**Verilen Metin**
• • • •

• Sonuç bulunamadı

4. ARAŞTIRMA SONUÇLARI VE TARTIŞMA

4.1. Yapısal, Kimyasal ve Morfolojik Özellikler

Tez çalışmasında sentezlenen kovalent organik polimerin moleküler yapısı, kimyasal, yüzey ve morfolojik özellikleri; Bölüm 3.3.’te ayrıntılı bir şekilde verildiği üzere, FT-IR, elementel analiz, katı C-NMR, TGA ve BET kullanılarak incelenmiştir. Yapılan karakterizasyon çalışmaları sonucu elde edilen bulgular aşağıda tartışılmaktadır.

Gözenekli kovalent organik polimerlerin sentezinde kullanılan tritiyosiyanurik asit monomerinin 4000-450 cm-1 aralığında kaydedilen FT-IR spektrumu Şekil 4.1.’de verilmektedir. Spektrum üzerinde gösterilen ve sırasıyla 670, 1478, 2511 ve 2900 cm-1 deki -C-S-, -C=N-, -S-H- ve -C-H- fonksiyonel gruplarına ait, TCA karakteristik titreşim pikleri literatür ile uyum içerisindedir(Rosenthal ve ark., 2011; Fu ve ark., 2015).

• • • •

**Alıştırma 1**
Verilen metinde "Gözenekli kovalent organik" ifadesinden "ve ark., 2015)." ifadesine kadar uzanan bölümü aynen yeniden yazın.

**İşlenecek Veriler**
• • • •

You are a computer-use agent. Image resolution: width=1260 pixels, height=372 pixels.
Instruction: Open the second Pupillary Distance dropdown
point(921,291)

• • • •

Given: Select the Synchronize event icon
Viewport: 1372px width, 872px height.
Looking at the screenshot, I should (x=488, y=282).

• • • •

**Alıştırma 2**
Lütfen yukarıdaki listede "Given: Select the Synchronize event icon" ifadesini içeren satırdan "Looking at the" ifadesini içeren satıra kadar (iki uç dahil) olan satırları, her satır için bir dize olacak biçimde bir JSON listesi olarak düzenleyin; boş satırları almayın ve başka satır eklemeyin.

**Çözüm 1**
Gözenekli kovalent organik polimerlerin sentezinde kullanılan tritiyosiyanurik asit monomerinin 4000-450 cm-1 aralığında kaydedilen FT-IR spektrumu Şekil 4.1.’de verilmektedir. Spektrum üzerinde gösterilen ve sırasıyla 670, 1478, 2511 ve 2900 cm-1 deki -C-S-, -C=N-, -S-H- ve -C-H- fonksiyonel gruplarına ait, TCA karakteristik titreşim pikleri literatür ile uyum içerisindedir(Rosenthal ve ark., 2011; Fu ve ark., 2015).

**Çözüm 2**
[
  "Given: Select the Synchronize event icon",
  "Viewport: 1372px width, 872px height.",
  "Looking at the screenshot, I should (x=488, y=282)."
]